SEVENTY-FIVE workers have been fired from the Ha-Mpiti to Sehlabathebe Road project. They were fired for allegedly staging an illegal two-week strike to press their Chinese employer to award them salary increments to match international standards.

A labour union representing the workers has since written to Prime Minister Moeketsi Majoro, calling on him to ensure they are reinstated. The Construction, Mining, Quarrying and Allied Workers Union (CMQ) also wants the premier to ensure the workers’ grievances are addressed.

The project is being implemented under the framework of the Forum of China-Africa Cooperation (FOCAC).

The much-delayed project was one of the infrastructure projects that the Lesotho and Chinese governments agreed on at the FOCAC summit in Johannesburg, South Africa in 2015. Other FOCAC projects are the Maseru Hospital and Eye Clinic to replace Queen Elizabeth II Hospital and the construction of the Hlotse multi-purpose dam among others.

The Export-Import (EXIM) Bank of China provided a concessional loan of M1, 3 billion to fund the project. Lesotho injected a further M500 million to consolidate the total cost of the road construction.

When complete, the 91 km road will become a 7-meter-wide double-lane road, shortening the driving time from Ha-Mpiti to Sehlabathebe from 4 hours to about 1,5 hours.

Villagers’ transport woes would be solved and tourism in the picturesque area would also be boosted by the construction of the wide-tarred road.

Qingjing Group was contracted for the construction work. But just over a year after construction started, local workers who were engaged by the Chinese firms are up in arms with their employers over what they say are unfair labour practices.


Last month, some of the workers downed tools in protest and according to CMQ secretary general, Robert Mokhahlane, 75 workers were fired for engaging in what the contractor said was an illegal job action.

Efforts to obtain comment from Qingjing general manager, Zhang Jimbo, proved fruitless as his mobile phone rang unanswered yesterday.  Dr Majoro’s press attaché, Buta Moseme, yesterday promised to respond to the Sunday Express’ inquiries on the matter later in the day. He had not done so at the time of going to print.

However, Mr Mokhahlane says his union wants Dr Majoro to intervene after the dismissal of 75 workers for downing tools last month to press for better pay and “decent working conditions” at the construction site.

He also alleged that there was rampant sexual harassment of female workers by their superiors.

He said unskilled manual workers with at least a year’s experience are paid M2552 per month while those with less than a year’s experience earn M2309 in line with Lesotho’s minimum wage.
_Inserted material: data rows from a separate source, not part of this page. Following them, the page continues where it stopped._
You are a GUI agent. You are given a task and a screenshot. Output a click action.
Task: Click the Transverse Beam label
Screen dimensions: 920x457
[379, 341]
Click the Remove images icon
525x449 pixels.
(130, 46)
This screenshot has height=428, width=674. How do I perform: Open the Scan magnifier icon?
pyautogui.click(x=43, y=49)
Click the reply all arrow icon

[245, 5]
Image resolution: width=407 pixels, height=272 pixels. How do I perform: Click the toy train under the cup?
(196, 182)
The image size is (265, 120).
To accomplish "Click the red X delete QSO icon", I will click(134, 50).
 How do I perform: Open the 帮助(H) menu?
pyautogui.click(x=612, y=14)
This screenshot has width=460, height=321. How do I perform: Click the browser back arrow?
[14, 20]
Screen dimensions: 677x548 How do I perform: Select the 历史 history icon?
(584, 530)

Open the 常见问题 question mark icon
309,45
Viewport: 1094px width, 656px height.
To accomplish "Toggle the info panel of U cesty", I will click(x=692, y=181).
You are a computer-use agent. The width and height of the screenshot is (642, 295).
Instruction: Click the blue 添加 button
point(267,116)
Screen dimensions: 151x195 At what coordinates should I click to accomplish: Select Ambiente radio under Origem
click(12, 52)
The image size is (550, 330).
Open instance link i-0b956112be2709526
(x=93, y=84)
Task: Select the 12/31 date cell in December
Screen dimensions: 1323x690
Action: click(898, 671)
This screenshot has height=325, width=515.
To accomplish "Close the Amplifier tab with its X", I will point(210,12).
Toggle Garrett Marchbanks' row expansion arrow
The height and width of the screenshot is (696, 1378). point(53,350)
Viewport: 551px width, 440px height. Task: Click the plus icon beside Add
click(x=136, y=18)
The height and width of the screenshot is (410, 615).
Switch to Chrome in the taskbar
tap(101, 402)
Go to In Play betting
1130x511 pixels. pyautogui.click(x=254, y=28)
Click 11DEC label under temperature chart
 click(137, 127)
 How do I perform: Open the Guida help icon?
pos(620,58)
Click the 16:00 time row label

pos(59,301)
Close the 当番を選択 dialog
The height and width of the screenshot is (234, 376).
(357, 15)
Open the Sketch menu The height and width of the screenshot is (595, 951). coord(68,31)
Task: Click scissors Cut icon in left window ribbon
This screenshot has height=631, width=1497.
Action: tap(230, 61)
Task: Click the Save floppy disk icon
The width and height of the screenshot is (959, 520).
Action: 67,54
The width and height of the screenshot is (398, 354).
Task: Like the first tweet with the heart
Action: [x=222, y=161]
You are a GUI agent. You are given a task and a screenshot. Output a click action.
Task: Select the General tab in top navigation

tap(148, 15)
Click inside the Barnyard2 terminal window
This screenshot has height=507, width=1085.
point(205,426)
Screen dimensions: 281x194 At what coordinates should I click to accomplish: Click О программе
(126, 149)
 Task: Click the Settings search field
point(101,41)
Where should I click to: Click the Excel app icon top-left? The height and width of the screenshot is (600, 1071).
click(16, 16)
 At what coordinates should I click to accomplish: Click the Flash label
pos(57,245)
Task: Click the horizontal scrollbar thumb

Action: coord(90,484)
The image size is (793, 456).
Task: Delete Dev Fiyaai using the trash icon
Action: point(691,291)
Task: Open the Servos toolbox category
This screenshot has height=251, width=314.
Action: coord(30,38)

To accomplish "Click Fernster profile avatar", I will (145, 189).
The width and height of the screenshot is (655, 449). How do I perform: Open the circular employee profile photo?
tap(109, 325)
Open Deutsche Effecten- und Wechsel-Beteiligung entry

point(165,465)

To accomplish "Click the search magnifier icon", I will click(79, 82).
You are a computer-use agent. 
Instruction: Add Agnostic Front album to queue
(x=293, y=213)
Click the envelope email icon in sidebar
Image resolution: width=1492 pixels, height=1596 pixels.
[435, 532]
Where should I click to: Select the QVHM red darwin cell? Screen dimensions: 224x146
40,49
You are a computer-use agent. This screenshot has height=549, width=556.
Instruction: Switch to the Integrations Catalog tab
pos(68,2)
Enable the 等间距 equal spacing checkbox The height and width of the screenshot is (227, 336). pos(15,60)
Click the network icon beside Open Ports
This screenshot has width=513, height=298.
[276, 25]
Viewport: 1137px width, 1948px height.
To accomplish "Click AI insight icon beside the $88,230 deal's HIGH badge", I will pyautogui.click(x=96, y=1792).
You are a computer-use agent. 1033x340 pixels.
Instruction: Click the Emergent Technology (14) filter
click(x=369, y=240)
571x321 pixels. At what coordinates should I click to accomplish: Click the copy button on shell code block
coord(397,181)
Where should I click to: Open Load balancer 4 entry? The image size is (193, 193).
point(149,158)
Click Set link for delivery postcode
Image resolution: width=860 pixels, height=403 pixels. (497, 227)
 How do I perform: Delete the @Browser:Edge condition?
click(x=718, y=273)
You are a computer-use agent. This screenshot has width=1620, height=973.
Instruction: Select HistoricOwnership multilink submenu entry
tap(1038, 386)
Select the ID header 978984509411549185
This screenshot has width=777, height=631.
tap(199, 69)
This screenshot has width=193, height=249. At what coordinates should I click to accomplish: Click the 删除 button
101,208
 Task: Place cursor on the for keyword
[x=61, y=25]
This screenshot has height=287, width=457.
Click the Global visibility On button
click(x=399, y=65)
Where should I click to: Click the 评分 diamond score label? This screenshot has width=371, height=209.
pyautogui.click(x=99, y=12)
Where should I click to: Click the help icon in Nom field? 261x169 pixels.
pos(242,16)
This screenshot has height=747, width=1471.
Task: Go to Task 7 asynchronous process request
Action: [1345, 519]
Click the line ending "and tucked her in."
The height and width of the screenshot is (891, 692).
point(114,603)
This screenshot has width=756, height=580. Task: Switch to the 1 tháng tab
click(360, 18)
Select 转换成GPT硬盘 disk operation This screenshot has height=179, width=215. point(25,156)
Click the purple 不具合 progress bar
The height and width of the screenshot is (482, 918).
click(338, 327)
But since Qingjing is an international company from China, the workers must be paid at least M5 000 each per month as this is what the company pays its unskilled workers back home, Mr Mokhahlane said.

“The company fired 75 striking workers leaving 300 unskilled local workers,” Mr Mokhahlane said.

“We have also received information that the employer has brought in 50 new Chinese employees to work as unskilled labourers on site to replace some of the fired local employees.

“We have also requested the Directorate on Dispute Prevention and Resolution (DDPR) to intervene. We will have a mediation meeting with the DDPR and the employers in Qacha’s Nek on 24 June 2021,” Mr Mokhahlane said.